Część ekspertów twierdzi, że strategia odstraszania jest błędna, ponieważ może zwiększyć ryzyko globalnego konfliktu. Jednak nawet ci, którzy opowiadają się za dyplomacją wobec Kremla w celu zakończenia wojny w Ukrainie, uznają, że długi okres wrogości – swoista nowa zimna wojna – jest nieunikniony. Sprzeciwiają się oni jednak ustępowaniu wobec żądań Moskwy.

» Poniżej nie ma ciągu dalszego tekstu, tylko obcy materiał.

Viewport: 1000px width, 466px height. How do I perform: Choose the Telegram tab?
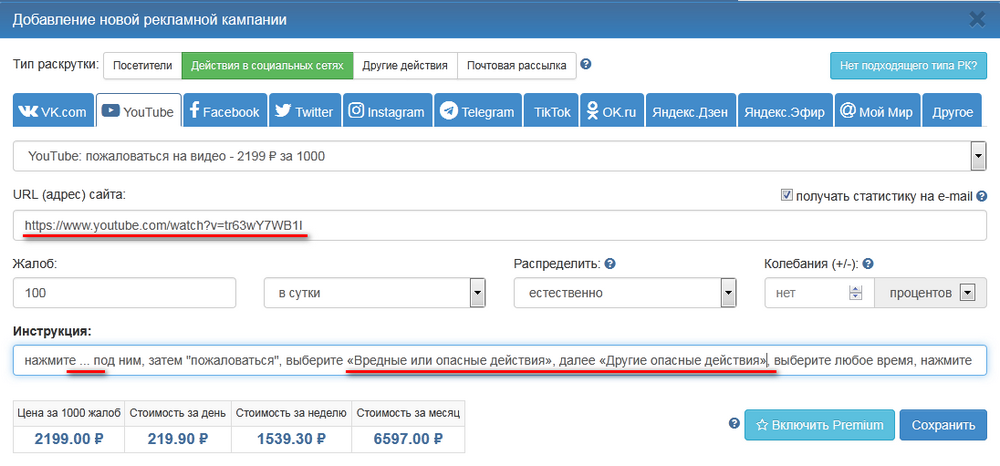pyautogui.click(x=477, y=112)
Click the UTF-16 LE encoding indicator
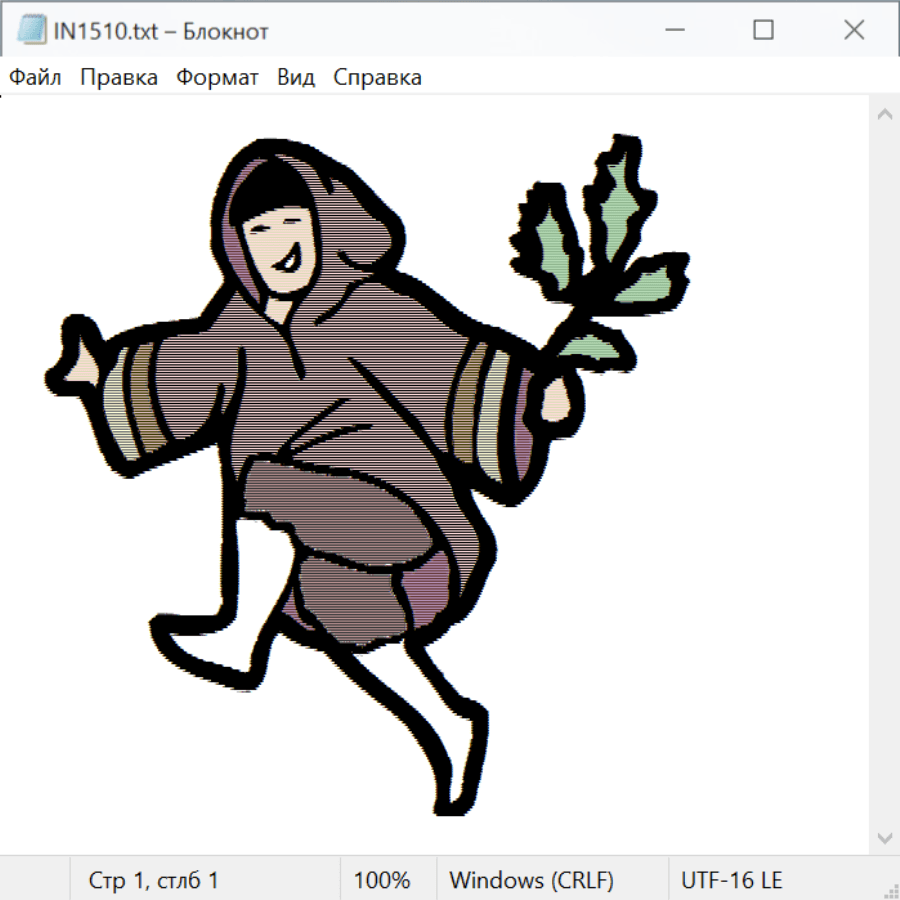 (x=732, y=880)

Wysocy rangą urzędnicy administracji Bidena twierdzą, że ich cele są jasne: pozbawić Rosję środków do prowadzenia wojny, uniknąć bezpośredniego starcia Rosji z Zachodem oraz skłonić Moskwę do zachowywania się jak odpowiedzialny gracz na arenie międzynarodowej. Podkreślają, że ich polityka, choć postępuje powoli, przynosi efekty.

Jednak Kurt Volker, były ambasador USA przy NATO, zauważa, że administracja Bidena, obawiając się sprowokowania ataku nuklearnego lub eskalacji wojny, nie podjęła wystarczających działań, aby pomóc Ukrainie pokonać Rosję. Krytycy wskazują także na powolne dostarczanie zaawansowanej broni oraz ograniczenia w jej użyciu, jak również na kontynuację importu rosyjskich surowców energetycznych przez Zachód.

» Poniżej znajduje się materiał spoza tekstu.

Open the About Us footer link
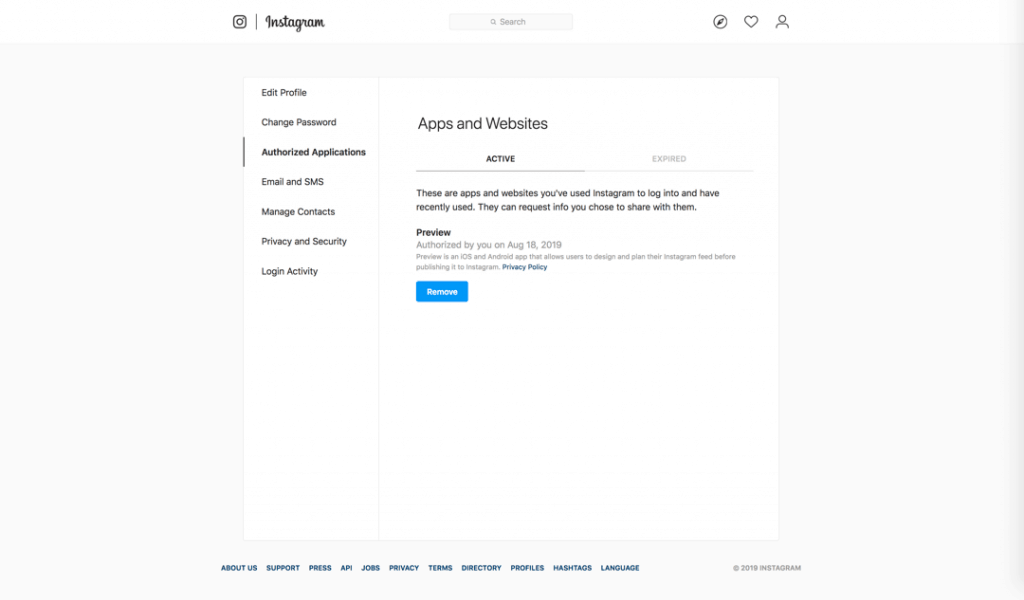 pos(239,568)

Michaił Chodorkowski, czołowy rosyjski opozycjonista mieszkający w Londynie, uważa, że największym błędem Zachodu był brak zdecydowania i nieudzielenie Ukrainie wystarczającej pomocy, by mogła pokonać Rosję w pierwszych sześciu miesiącach wojny.

Podsumowując wnioski zawarte w artykule redakcyjnym „The Washington Post”, można zasugerować, że właśnie niezdecydowana polityka Zachodu może doprowadzić świat na skraj katastrofy III wojny światowej, której NATO stara się za wszelką cenę uniknąć.

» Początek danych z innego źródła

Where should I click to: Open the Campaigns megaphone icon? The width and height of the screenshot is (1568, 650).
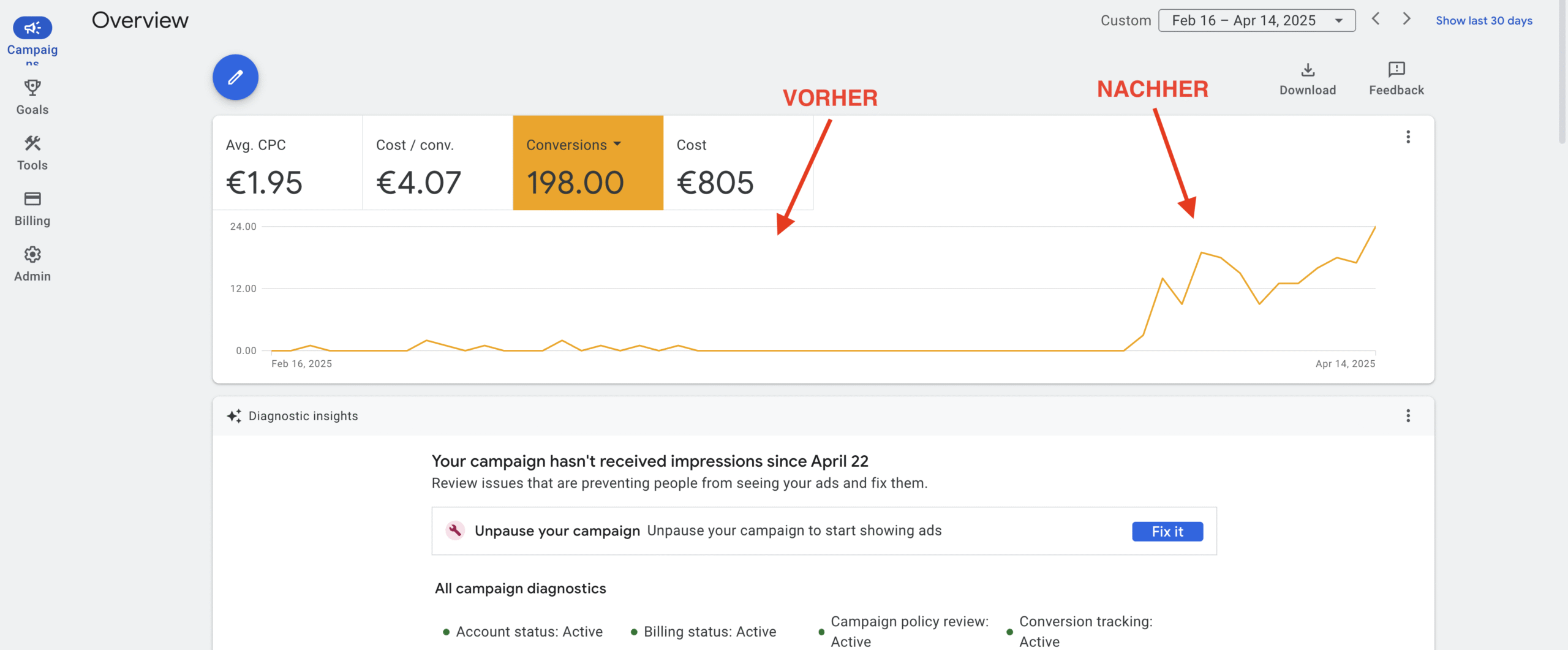point(32,28)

Przypomnijmy, w kwietniu br. minister spraw zagranicznych Polski Radosław Sikorski ostrzegł, że jeśli Putin wygra wojnę, postąpi z Ukrainą tak jak Hitler z Czechosłowacją, czyli „wykorzysta potencjał przemysłowy i ludzki Ukrainy do dalszej wojny”.

„Połowa niemieckich czołgów, które najechały Polskę w 1939 roku, była w rzeczywistości czeska. Zatem jeśli Putin podbije Ukrainę, będzie potężniejszy. A wtedy wyzwanie będzie dla nas większe”​ – podkreślił.

„Stoimy przed wyborem: albo będziemy mieli pokonaną rosyjską armię poza granicami Ukrainy, albo zwycięską rosyjską armię na granicy z Polską”

– podkreślił.

W kontekście wsparcia dla Ukrainy szef polskiej dyplomacji wyraził nadzieję, że niemiecki rząd zwiększy pomoc, w tym dostarczy pociski manewrujące Taurus, jako odpowiedź na eskalację działań ze strony Rosji.

„Stany Zjednoczone przekazały Ukrainie rakiety dalekiego zasięgu – słynne rakiety ATACMS o zasięgu 300 km. Mam nadzieję, że niemiecki kanclerz zrozumie, że chodzi o reakcję na drastyczną eskalację ze strony Rosji. Rosjanie zniszczyli 70 proc. potencjału wytwarzania energii elektrycznej. To jest właściwie zbrodnia wojenna”

– powiedział Sikorski.

Przypomnijmy, zdaniem Prezydenta RP Andrzeja Dudy Rosja mogłaby odbudować swój potencjał militarny i zaatakować NATO już w 2026.

Z kolei szef polskiego rządu Donald Tusk podczas kongresu Europejskiej Partii Ludowej, który odbył sie w stolicy Rumunii Bukareszcie oświadczył, że: „Czasy pokoju się skończyły, era powojenna się zakończyła. Żyjemy w nowych czasach. W epoce przedwojennej. Choć dla niektórych naszych braci to nie jest już nawet era przedwojenna, ale okres pełnoskalowej wojny w jej najbardziej okrutnym wydaniu”.

Jak stwierdził szef Komitetu Wojskowego NATO admirał Rob Bauer, Sojusz musi się przekształcić, a Zachód musi przygotować się na erę, w której w każdej chwili może wydarzyć się wszystko, łącznie z wybuchem wojny.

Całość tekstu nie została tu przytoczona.